SERRAVALLE. Per noi il modello elettorale “Serravalle”, tanto decantato e promosso da Fratelli d’Italia sul territorio, era già fallito in partenza, all’indomani della seconda vittoria di “Uniti per Serravalle”, quando si creò la prima forte tensione tra il sindaco (allora civico), che desiderava confermare i componenti della prima giunta, e i partiti di FdI e Lega, che esigevano maggiore spazio nell’organo di governo.
A partire da questo primo scontro la coesistenza tra civici e politici è sempre stata precaria, poiché la rivalità si è estesa anche all’interno di ognuno dei due gruppi, che però si sono trovati d’accordo nel far fuori a metà percorso Federico Gorbi, al fine di scongiurare l’eventualità reale della futura candidatura a sindaco di un avversario considerato da entrambi molto temibile. Poi i protagonismi, gli antagonismi, le gelosie, le invidie si sono acuite degenerando in teatrini ed episodi davvero grotteschi sotto gli occhi di tutti.
Lo strumento più sicuro per mantenere la poltrona o accaparrarsi quella di sindaco si è rivelata la corsa ai partiti: ne è un esempio eclatante il comportamento del primo cittadino, che come rappresentante istituzionale ha partecipato a diversi eventi di portata nazionale ed europea organizzati da Lega, mostrando così a tutti di non essere più un civico, ma un sindaco con tessera di partito.

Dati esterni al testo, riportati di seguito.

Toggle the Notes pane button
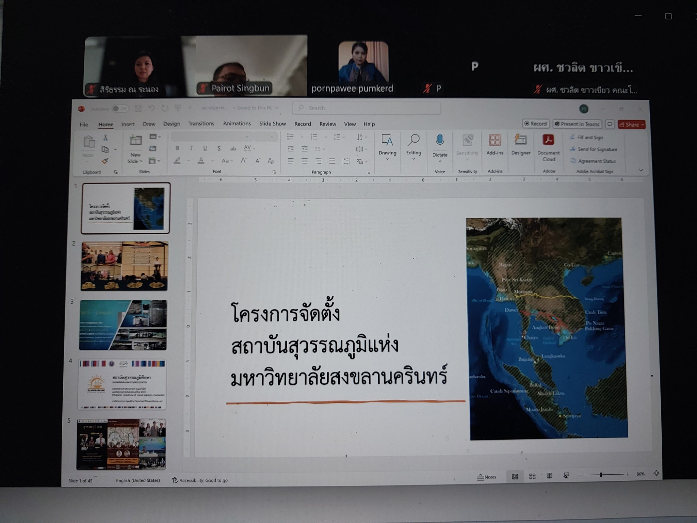Image resolution: width=697 pixels, height=523 pixels. click(487, 477)

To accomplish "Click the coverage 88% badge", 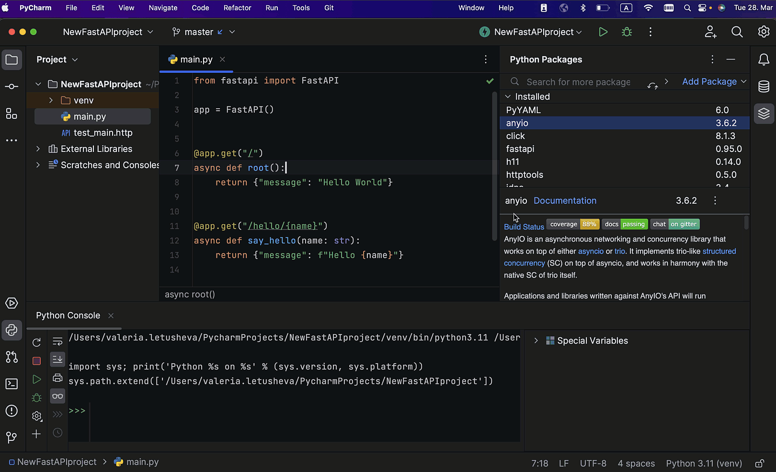I will pos(573,224).
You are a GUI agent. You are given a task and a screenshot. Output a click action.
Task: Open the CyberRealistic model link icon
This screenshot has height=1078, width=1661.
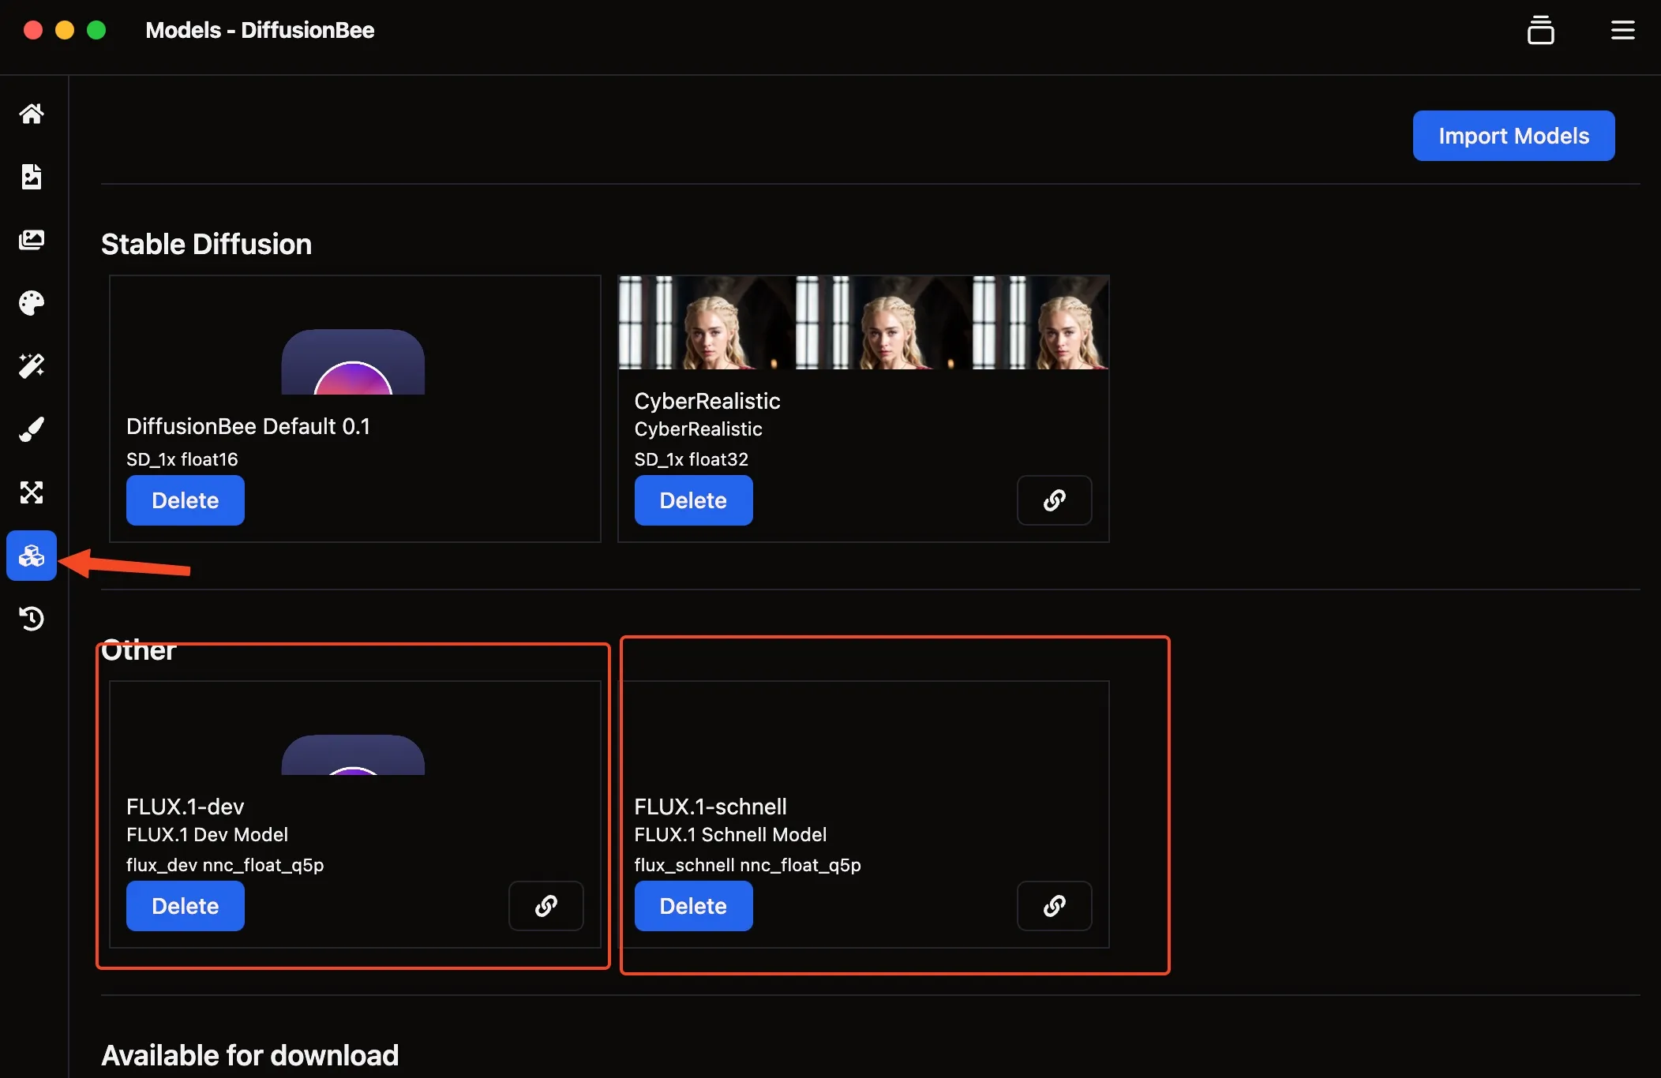click(1054, 500)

Ma ci risulta che anche le signore assessore abbiano tentato la salvezza gettandosi nelle braccia dei partiti di centrodestra. Si sono però accorte tardi che due o più galli nello stesso pollaio non possono stare. Ecco dunque spiegata l’attuale spaccatura, che in questi giorni tutti hanno cercato affannosamente e inutilmente di nascondere: Lunardi è diventato e resta politico a capo dei tesserati e Vettori guiderà il gruppo civico, cercando di ampliare necessariamente i consensi a sinistra.

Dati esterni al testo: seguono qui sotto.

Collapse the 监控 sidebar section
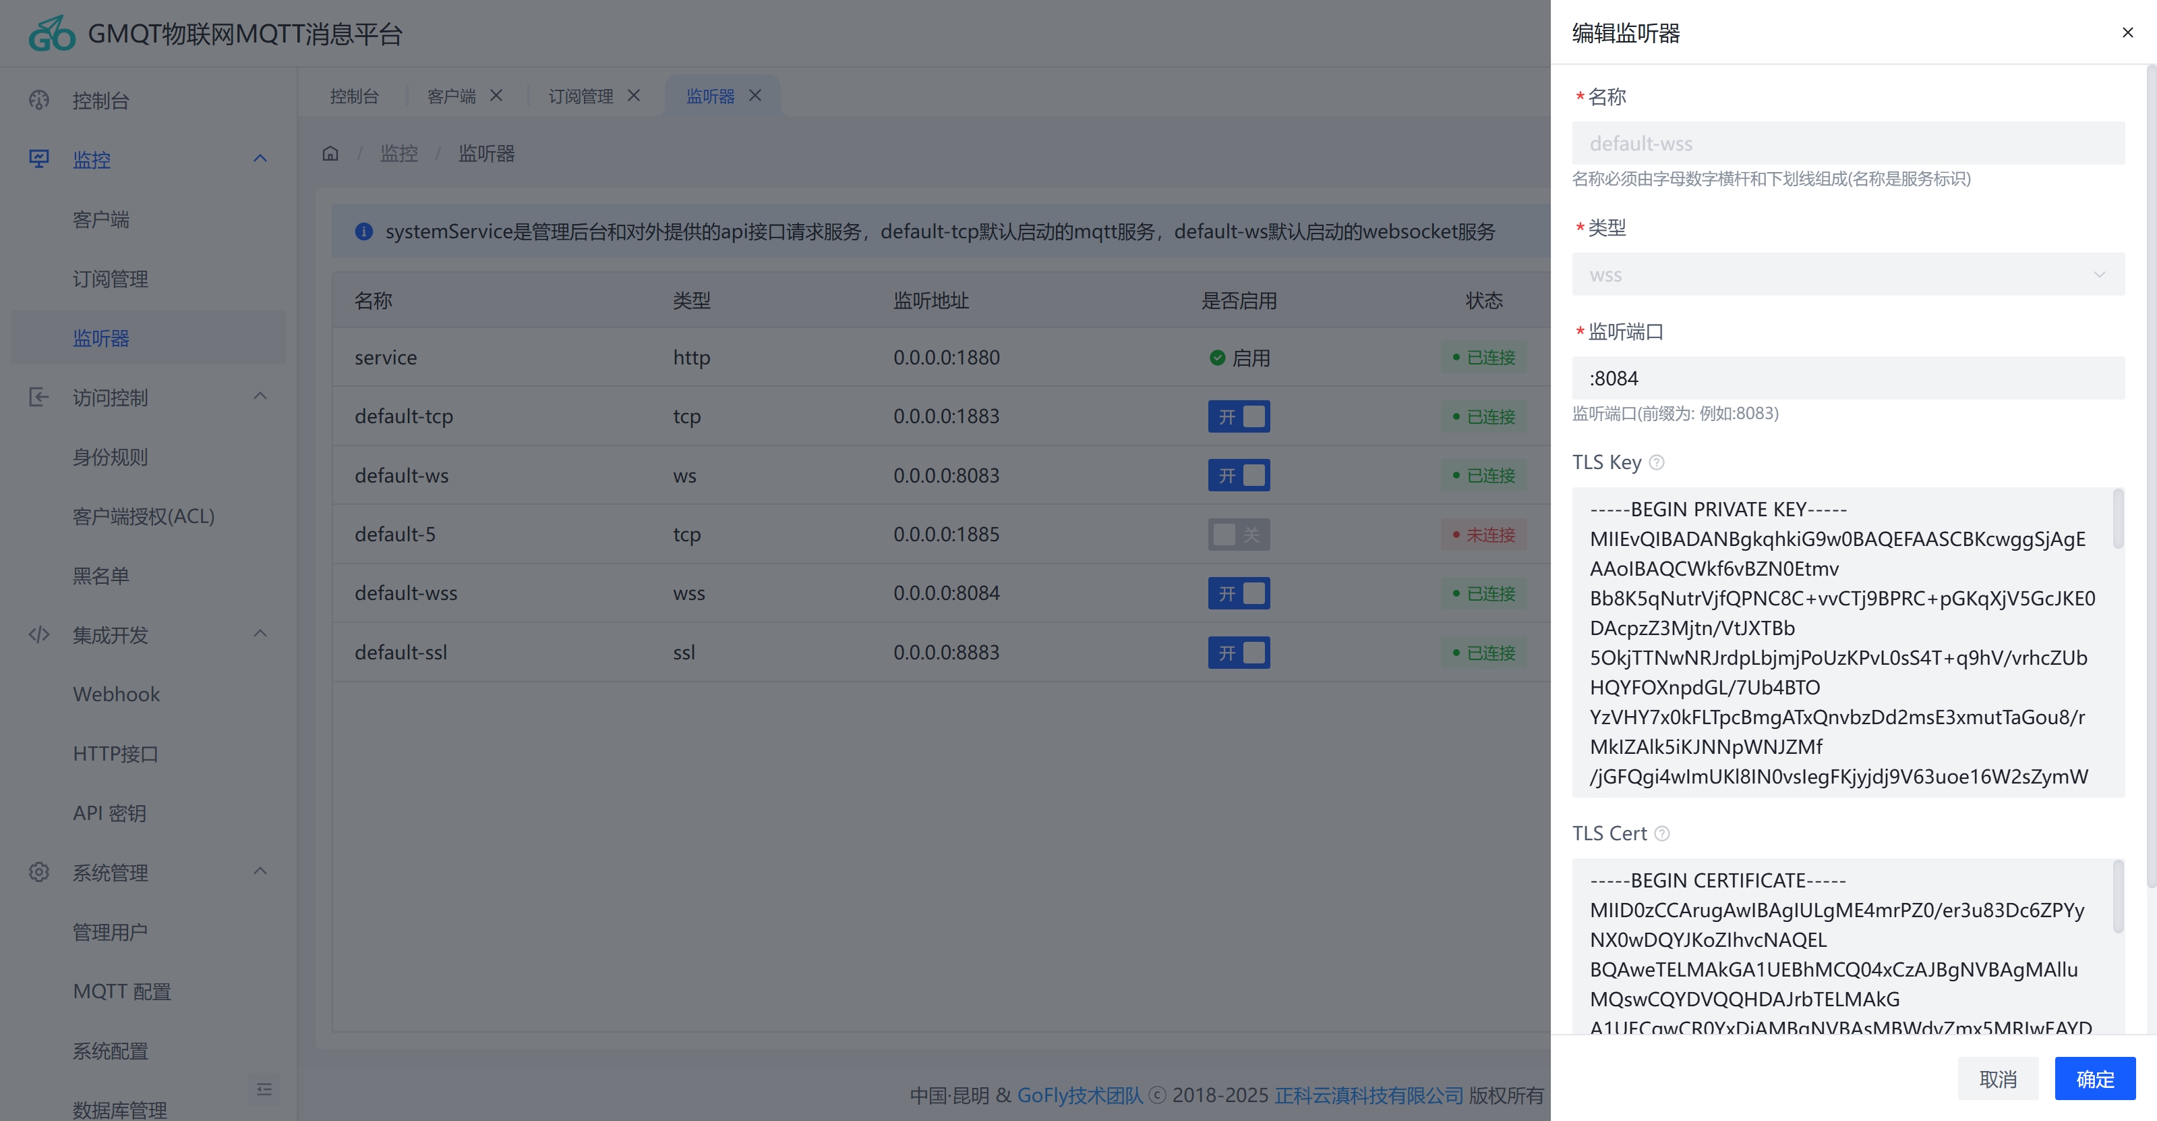 (x=260, y=158)
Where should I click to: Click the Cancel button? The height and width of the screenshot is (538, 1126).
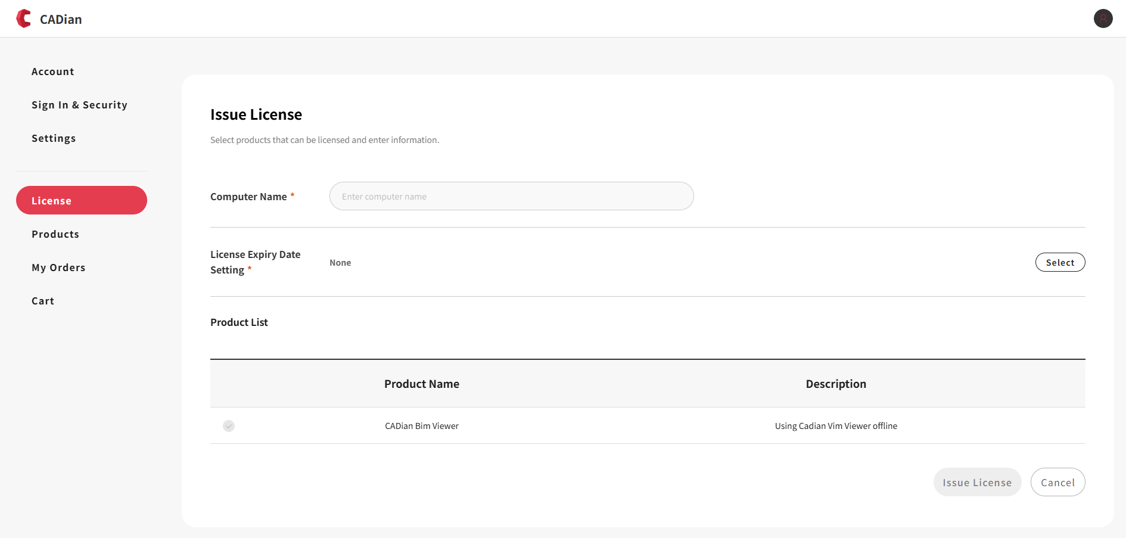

Che cosa emerge da questa triste analisi? Che ognuno si è sempre adattato alle varie situazioni, trasformandosi in politico o civico all’occorrenza e strizzando pure l’occhio a sinistra, pur di mantenere la propria poltrona o di assumere il comando. E i problemi dei cittadini e del territorio - a questo punto è palese- hanno sempre occupato l’ultimo dei loro pensieri.